◆ **EXERCISE REQUIREMENTS**
Can you copy out, word for word, the rows from the line with "Giải Trí (54, 129)" up to and including the line with "Køb din første", leaving the pictures out?

◆ **DATA TO USE**
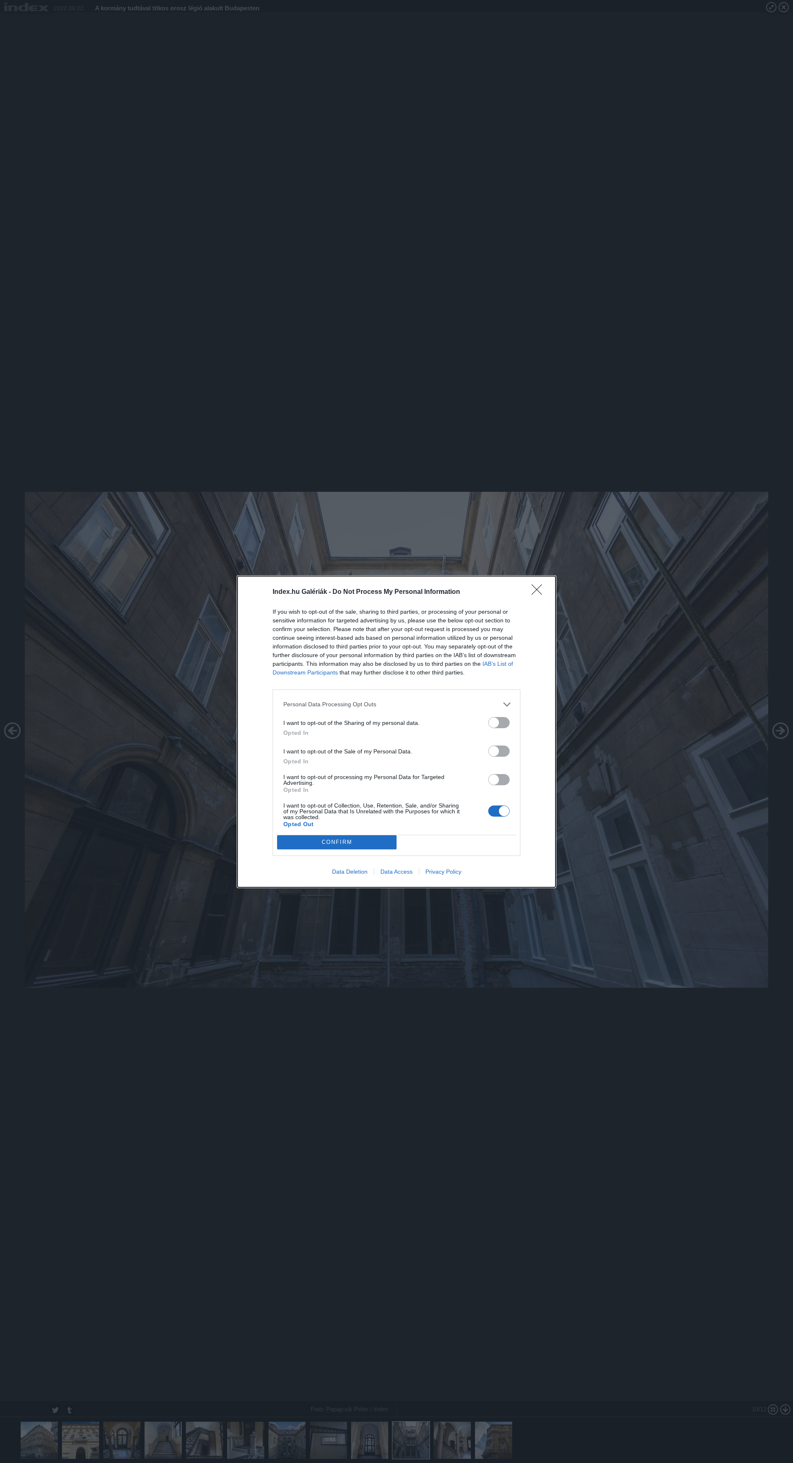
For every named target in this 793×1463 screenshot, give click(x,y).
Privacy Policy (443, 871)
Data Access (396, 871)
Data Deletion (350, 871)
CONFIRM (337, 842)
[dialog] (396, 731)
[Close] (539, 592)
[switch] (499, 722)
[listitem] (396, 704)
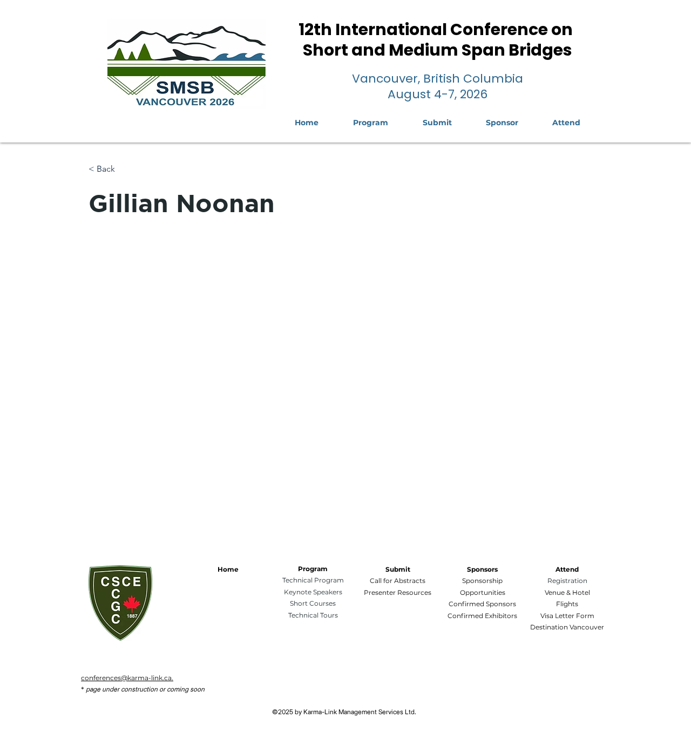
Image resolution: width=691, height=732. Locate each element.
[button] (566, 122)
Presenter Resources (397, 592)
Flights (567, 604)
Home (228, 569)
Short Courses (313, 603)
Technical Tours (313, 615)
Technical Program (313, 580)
* * *
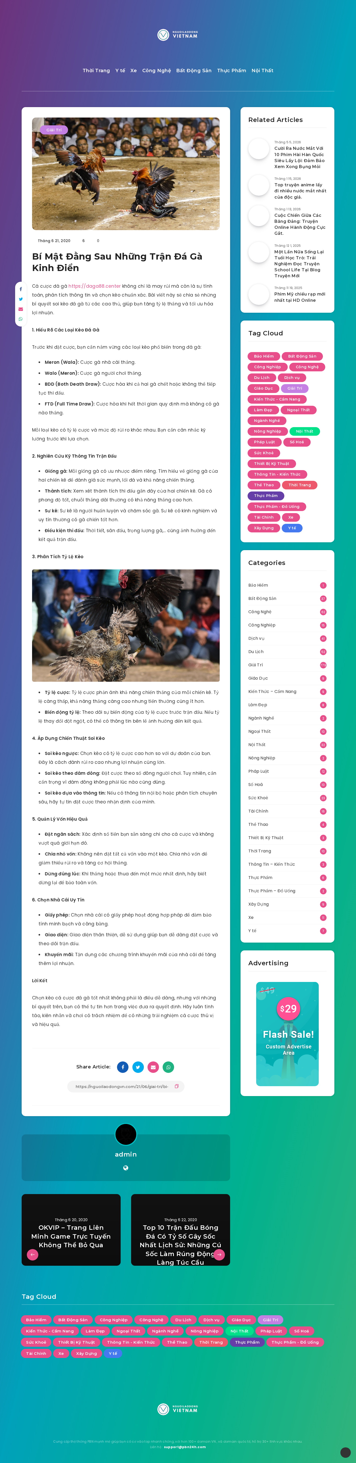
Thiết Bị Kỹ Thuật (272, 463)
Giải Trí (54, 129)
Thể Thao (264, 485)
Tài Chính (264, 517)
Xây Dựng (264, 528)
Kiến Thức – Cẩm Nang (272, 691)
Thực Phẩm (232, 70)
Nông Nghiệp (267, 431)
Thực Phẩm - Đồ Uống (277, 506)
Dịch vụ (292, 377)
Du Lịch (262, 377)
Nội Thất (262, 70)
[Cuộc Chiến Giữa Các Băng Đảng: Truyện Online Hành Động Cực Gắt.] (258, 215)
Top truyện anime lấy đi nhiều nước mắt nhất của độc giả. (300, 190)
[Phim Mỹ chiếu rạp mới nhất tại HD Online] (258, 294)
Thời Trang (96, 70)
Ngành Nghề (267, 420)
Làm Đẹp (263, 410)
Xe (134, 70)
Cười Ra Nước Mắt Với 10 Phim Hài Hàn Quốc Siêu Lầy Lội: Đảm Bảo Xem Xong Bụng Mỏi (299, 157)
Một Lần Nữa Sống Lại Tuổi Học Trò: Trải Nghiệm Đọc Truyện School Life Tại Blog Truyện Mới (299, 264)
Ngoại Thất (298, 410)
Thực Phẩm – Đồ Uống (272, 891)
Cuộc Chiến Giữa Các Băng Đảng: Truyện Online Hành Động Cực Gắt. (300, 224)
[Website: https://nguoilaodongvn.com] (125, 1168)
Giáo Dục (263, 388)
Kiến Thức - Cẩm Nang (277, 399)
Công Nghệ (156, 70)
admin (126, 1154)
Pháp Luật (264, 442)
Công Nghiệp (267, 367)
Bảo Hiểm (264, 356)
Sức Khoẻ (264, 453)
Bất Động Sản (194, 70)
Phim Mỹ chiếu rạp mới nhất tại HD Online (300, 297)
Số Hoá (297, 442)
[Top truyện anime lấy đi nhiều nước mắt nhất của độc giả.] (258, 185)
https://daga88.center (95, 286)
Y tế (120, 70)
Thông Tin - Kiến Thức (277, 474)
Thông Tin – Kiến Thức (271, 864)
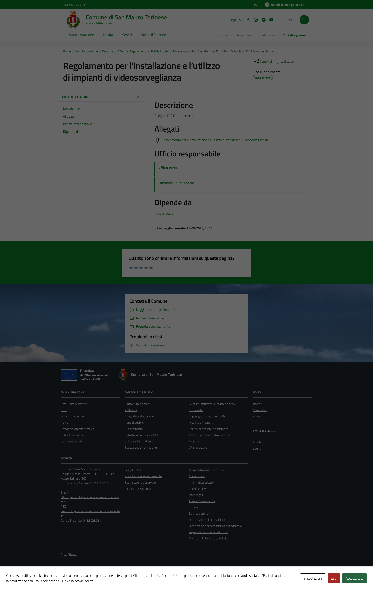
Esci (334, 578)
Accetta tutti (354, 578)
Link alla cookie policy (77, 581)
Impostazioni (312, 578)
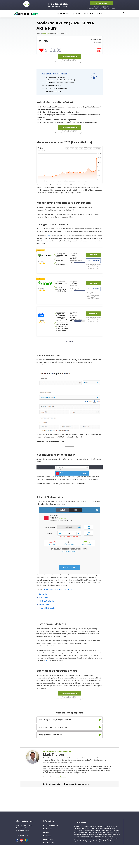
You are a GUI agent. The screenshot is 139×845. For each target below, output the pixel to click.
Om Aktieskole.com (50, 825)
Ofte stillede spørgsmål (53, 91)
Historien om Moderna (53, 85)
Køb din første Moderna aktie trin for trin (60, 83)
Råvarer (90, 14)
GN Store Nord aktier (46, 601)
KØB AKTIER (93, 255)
* * *
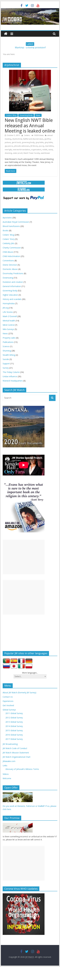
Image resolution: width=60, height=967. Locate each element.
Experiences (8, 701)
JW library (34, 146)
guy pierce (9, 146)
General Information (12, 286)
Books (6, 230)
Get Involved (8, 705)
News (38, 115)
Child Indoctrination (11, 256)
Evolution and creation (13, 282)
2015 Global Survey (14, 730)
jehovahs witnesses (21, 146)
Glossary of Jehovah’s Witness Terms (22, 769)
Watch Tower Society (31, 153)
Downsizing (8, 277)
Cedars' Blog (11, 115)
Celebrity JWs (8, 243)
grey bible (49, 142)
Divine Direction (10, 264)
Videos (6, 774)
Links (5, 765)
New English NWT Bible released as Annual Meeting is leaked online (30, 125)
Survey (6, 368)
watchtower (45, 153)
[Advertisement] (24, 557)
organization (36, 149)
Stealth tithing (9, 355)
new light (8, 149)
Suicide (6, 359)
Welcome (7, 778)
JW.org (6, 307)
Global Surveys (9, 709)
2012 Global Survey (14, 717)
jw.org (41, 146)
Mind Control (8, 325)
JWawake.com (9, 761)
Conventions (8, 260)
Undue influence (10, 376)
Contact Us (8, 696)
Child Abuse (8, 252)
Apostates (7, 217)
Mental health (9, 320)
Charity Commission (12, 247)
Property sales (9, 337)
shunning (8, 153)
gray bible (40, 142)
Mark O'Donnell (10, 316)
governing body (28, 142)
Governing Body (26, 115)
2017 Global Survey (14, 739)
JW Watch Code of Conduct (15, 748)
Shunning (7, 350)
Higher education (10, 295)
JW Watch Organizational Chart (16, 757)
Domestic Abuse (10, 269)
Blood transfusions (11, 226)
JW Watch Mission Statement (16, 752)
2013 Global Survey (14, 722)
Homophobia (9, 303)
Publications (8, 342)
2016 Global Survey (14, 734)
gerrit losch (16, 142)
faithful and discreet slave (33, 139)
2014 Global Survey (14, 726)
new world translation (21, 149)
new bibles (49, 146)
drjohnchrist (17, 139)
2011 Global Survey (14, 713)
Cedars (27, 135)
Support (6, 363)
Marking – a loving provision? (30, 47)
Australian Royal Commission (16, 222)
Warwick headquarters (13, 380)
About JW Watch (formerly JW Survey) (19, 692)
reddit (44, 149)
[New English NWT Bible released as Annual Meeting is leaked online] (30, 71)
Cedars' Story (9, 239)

◆ **RESPONSE**
Giải Trí (54, 129)
Thể Thao (264, 485)
Tài Chính (264, 517)
Xây Dựng (264, 528)
Kiến Thức – Cẩm Nang (272, 691)
Thực Phẩm (232, 70)
Nông Nghiệp (267, 431)
Thực Phẩm - Đồ Uống (277, 506)
Dịch vụ (292, 377)
Du Lịch (262, 377)
Nội Thất (262, 70)
[Cuộc Chiến Giữa Các Băng Đảng: Truyện Online Hành Động Cực Gắt.] (258, 215)
Top truyện anime lấy đi nhiều nước mắt nhất của độc giả. (300, 190)
[Phim Mỹ chiếu rạp mới nhất tại HD Online] (258, 294)
Thời Trang (96, 70)
Ngành Nghề (267, 420)
Làm Đẹp (263, 410)
Xe (134, 70)
Cười Ra Nước Mắt Với 10 Phim Hài Hàn Quốc Siêu Lầy Lội: Đảm Bảo Xem Xong Bụng Mỏi (299, 157)
Một Lần Nữa Sống Lại Tuổi Học Trò: Trải Nghiệm Đọc Truyện School Life Tại Blog Truyện Mới (299, 264)
Ngoại Thất (298, 410)
Thực Phẩm – Đồ Uống (272, 891)
Cuộc Chiến Giữa Các Băng Đảng: Truyện Online Hành Động Cực Gắt. (300, 224)
[Website: https://nguoilaodongvn.com] (125, 1168)
Giáo Dục (263, 388)
Kiến Thức - Cẩm Nang (277, 399)
Công Nghệ (156, 70)
admin (126, 1154)
Pháp Luật (264, 442)
Công Nghiệp (267, 367)
Bảo Hiểm (264, 356)
Sức Khoẻ (264, 453)
Bất Động Sản (194, 70)
Phim Mỹ chiếu rạp mới nhất tại HD Online (300, 297)
Số Hoá (297, 442)
[Top truyện anime lấy đi nhiều nước mắt nhất của độc giả.] (258, 185)
https://daga88.center (95, 286)
Y tế (120, 70)
Thông Tin - Kiến Thức (277, 474)
Thông Tin – Kiến Thức (271, 864)
Esci (334, 578)
Accetta tutti (354, 578)
Link alla cookie policy (77, 581)
Impostazioni (312, 578)
You are a GUI agent. The screenshot is 139×845. For each target below, output the pixel to click.
Om Aktieskole.com (50, 825)
Ofte stillede spørgsmål (53, 91)
Historien om Moderna (53, 85)
Køb din første Moderna aktie trin for trin (60, 83)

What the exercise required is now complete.